Source: Date: Updated: |
TheBahamasInvestor.com
Wednesday, February 13, 2013 Wednesday, February 13, 2013 |
For the fourth time in less than a year, a senior attorney from The Bahamas will attend a major international conference on aviation.
Llewellyn Boyer-Cartwright, a partner at Callenders & Co law firm, will attend the conference in Malta March 4, his fourth following others in Washington, DC, Orlando and Aruba.
Boyer-Cartwright, a former commercial jet pilot and a senior lawyer, has long championed aviation in The Bahamas. In late 2012, the government convened an Aircraft Registry Consultative Committee, hoping to propel a movement first proposed by the Bahamas Financial Services Board (BFSB) in 1999.

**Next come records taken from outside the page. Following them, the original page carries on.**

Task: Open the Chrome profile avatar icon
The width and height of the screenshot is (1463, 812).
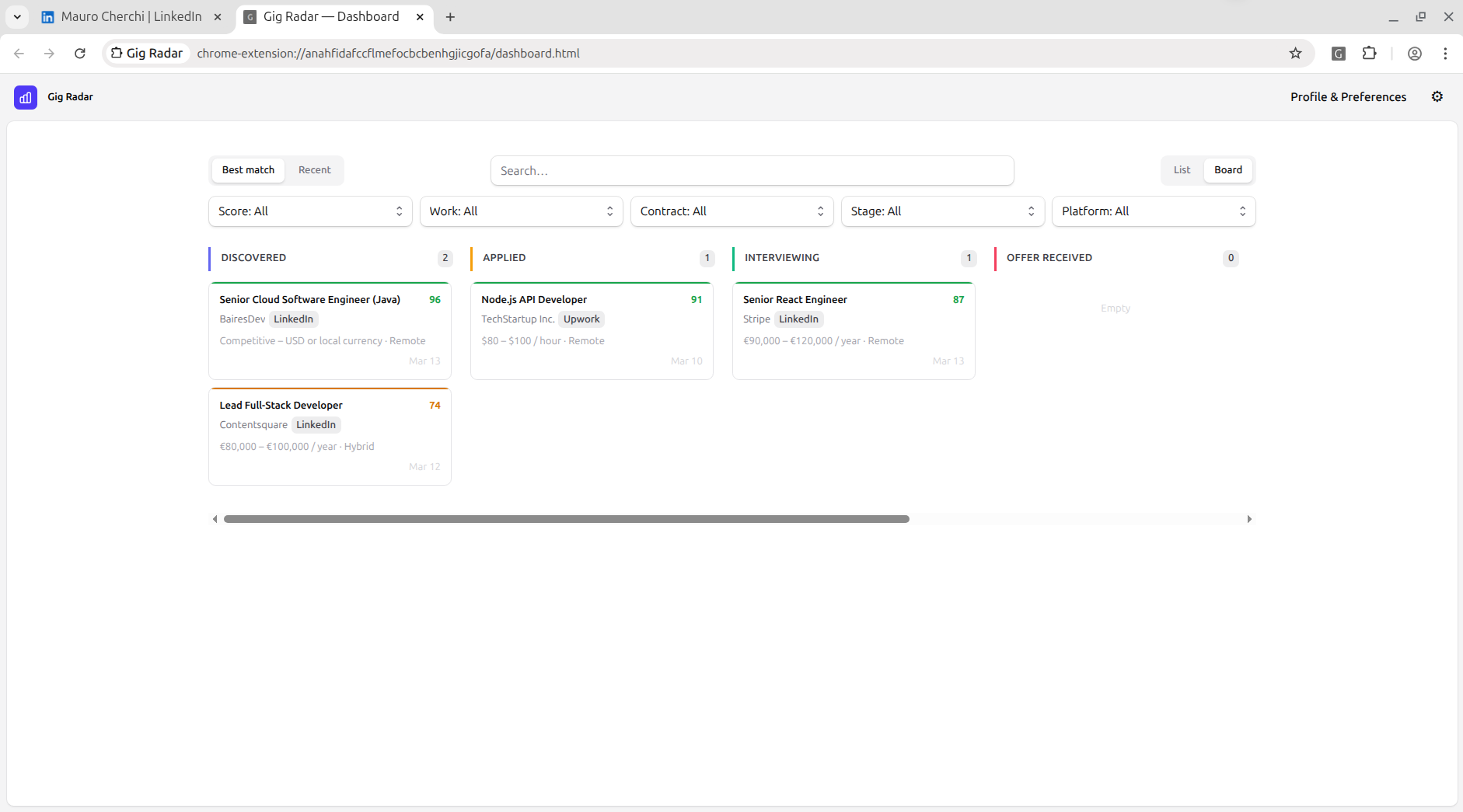Action: click(x=1414, y=54)
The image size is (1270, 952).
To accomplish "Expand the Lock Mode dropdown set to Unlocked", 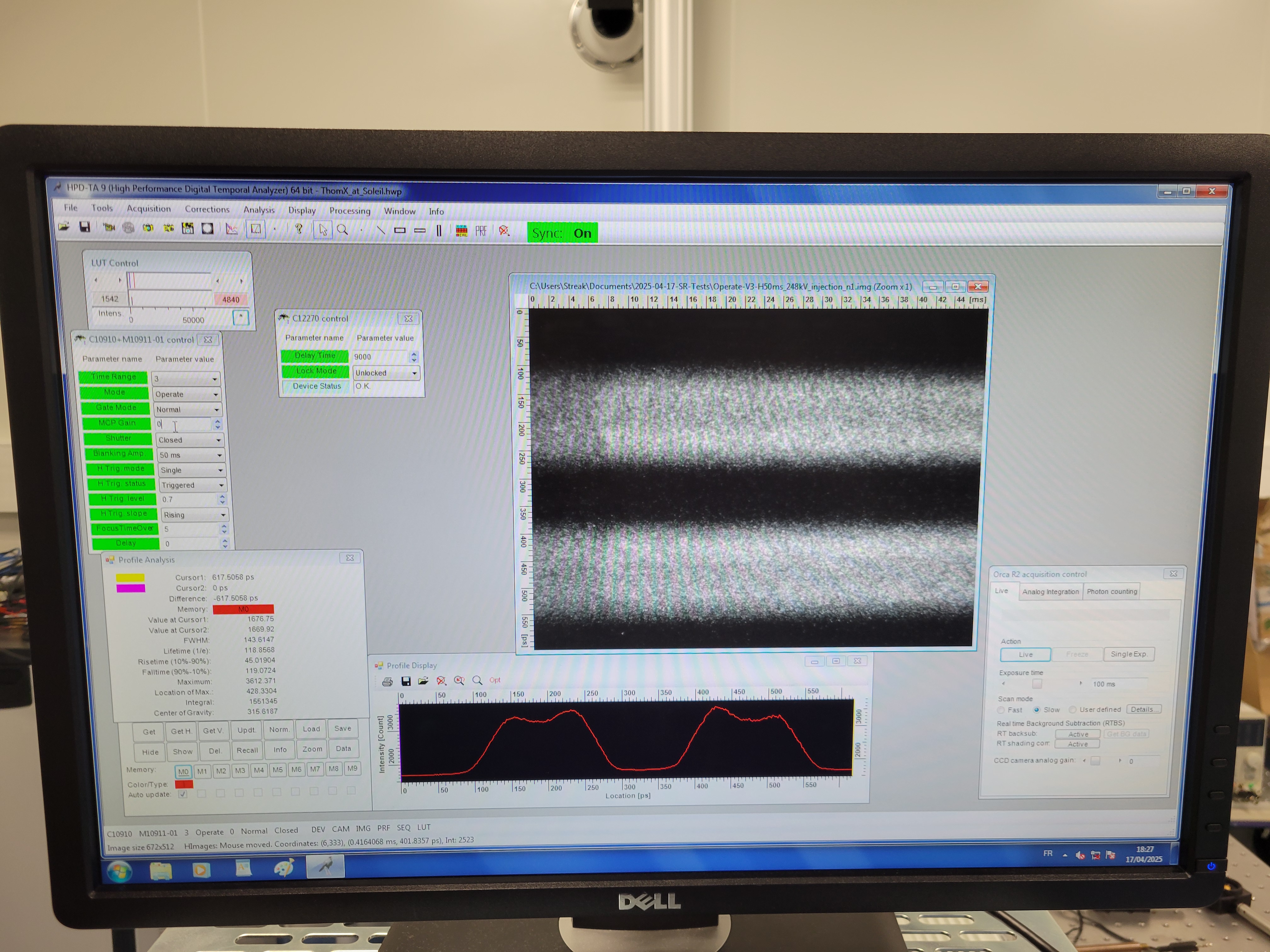I will pos(414,373).
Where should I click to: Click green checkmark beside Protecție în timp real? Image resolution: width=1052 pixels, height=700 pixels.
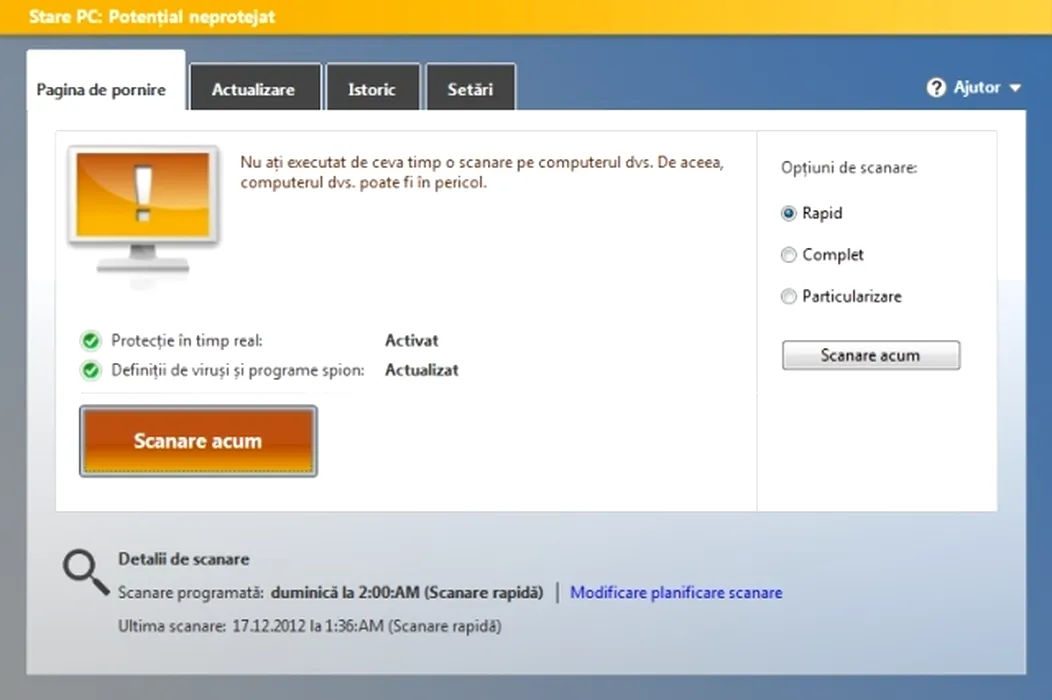tap(92, 341)
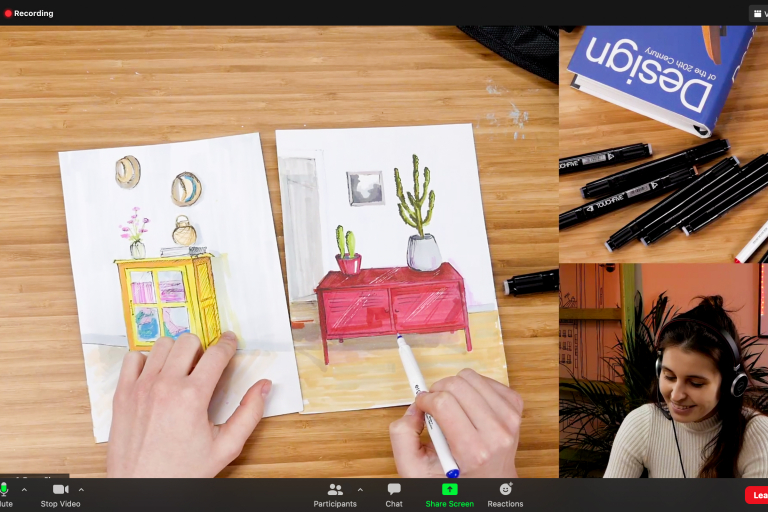Expand the arrow beside Participants
Image resolution: width=768 pixels, height=512 pixels.
point(360,490)
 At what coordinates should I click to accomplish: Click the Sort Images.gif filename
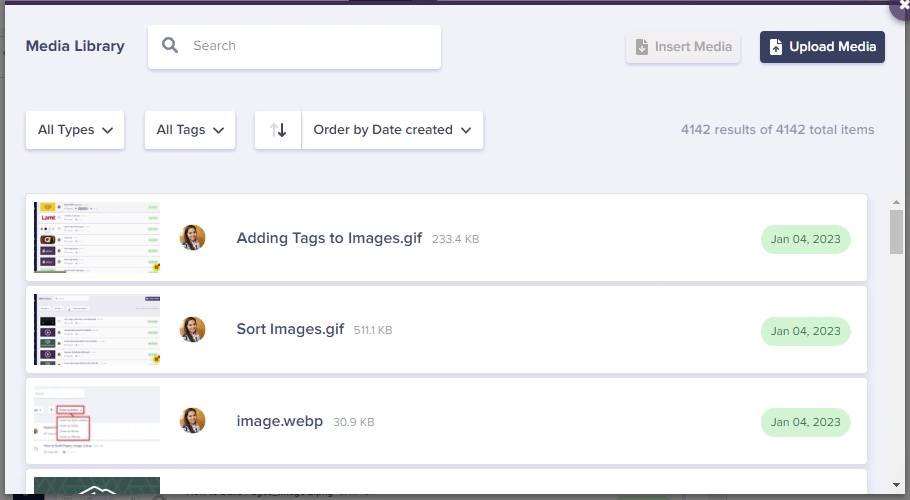(291, 330)
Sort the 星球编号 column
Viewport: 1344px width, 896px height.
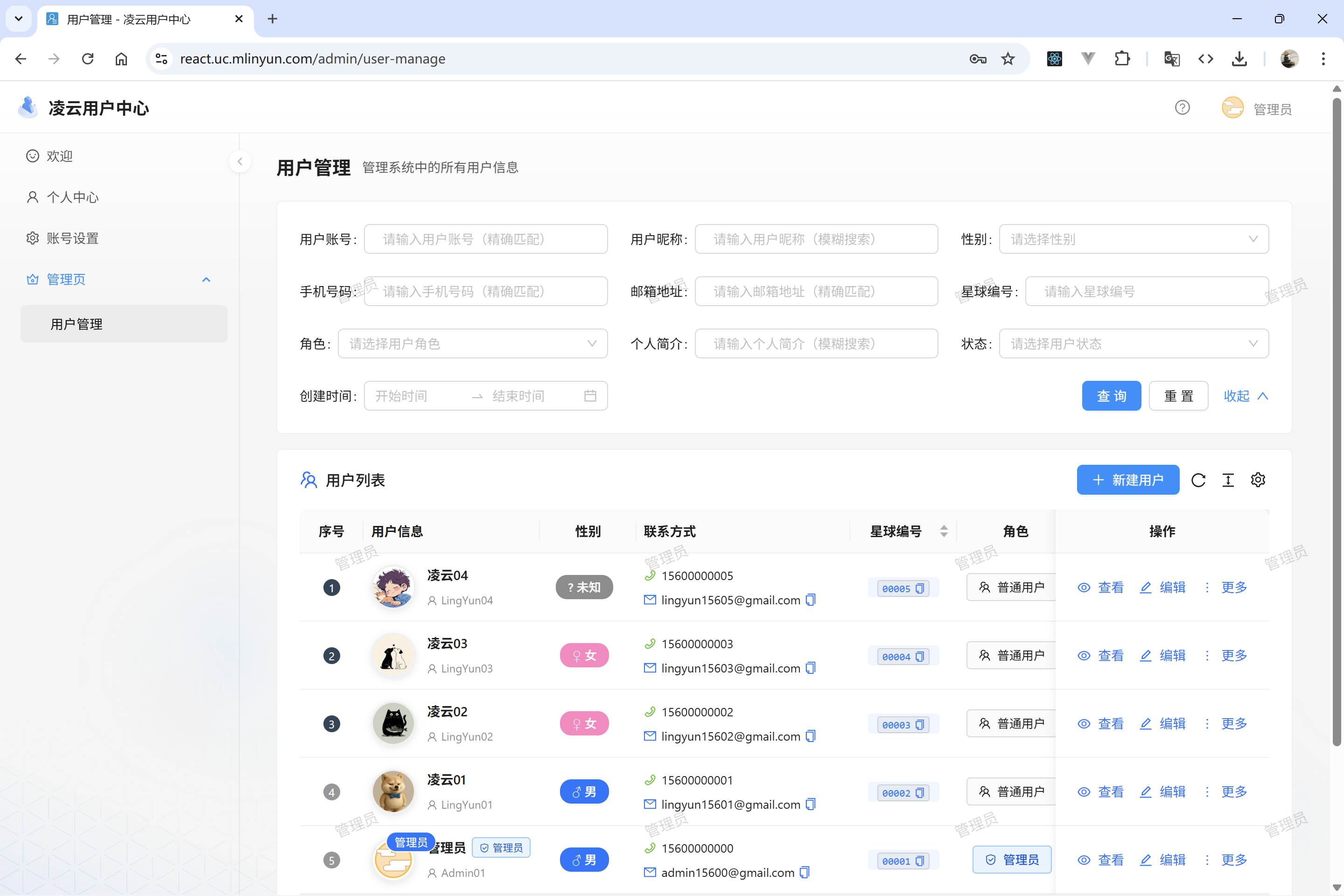point(944,532)
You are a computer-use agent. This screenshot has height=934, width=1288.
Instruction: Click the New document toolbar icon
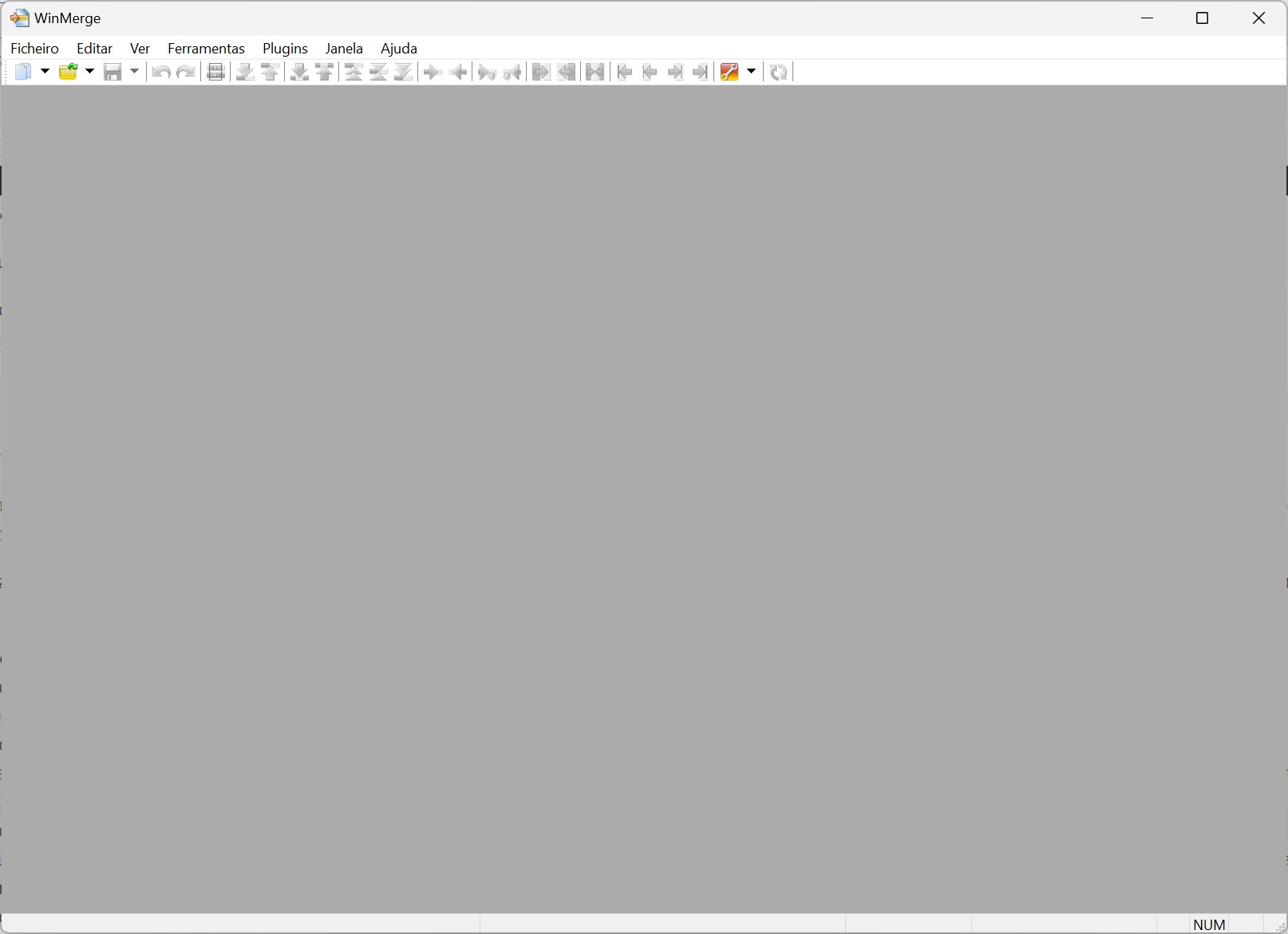point(23,72)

“There are so many opportunities out there for business for The Bahamas if we establish a quality aircraft registry,” said Boyer-Cartwright. “Financing, legal services, appraisals, surveying, inspection, maintenance, repair, fueling, pilots, landing fees.”
According to Boyer-Cartwright, the business is hinged on two major factors–the ratification of the Cape Town Convention, a legal technicality that would bring The Bahamas in line with most of the rest of the world, which provides protection for third party rights, and the second factor, the removal of stamp duty on Bahamian-registered aircraft.
“We have the potential to create so many jobs, to contribute to financial services through aircraft financing, to build new industries and diversify the Bahamian economy,” said Boyer-Cartwright. “The income derived from establishment of a registry would far outweigh what is currently collected from stamp tax, which provides little to no income, because there are so few registered aircraft.”
Boyer-Cartwright said his goal at the Malta conference, which is themed Opportunities in Business Jets, is to forge relationships with leading regulators, including the Director of Civil Aviation of Malta and the Director of the Malta Aircraft Registry.
“I also want to get a better feel for the marketing,” he said. “If we do establish an international aircraft registry, we will need to understand very clearly how best to market The Bahamas in a way that appeals to owners of private jet aircraft.
“It is a booming industry and I just hope we move quickly enough to benefit from it before all our neighbours leapfrog over us. Guernsey in the Channel Islands is already jumping on board and will launch their aircraft registry in June 2013 and estimate that they will have 150 aircraft on their register by 2015. I have to trust that we will move with equal urgency and prudence.”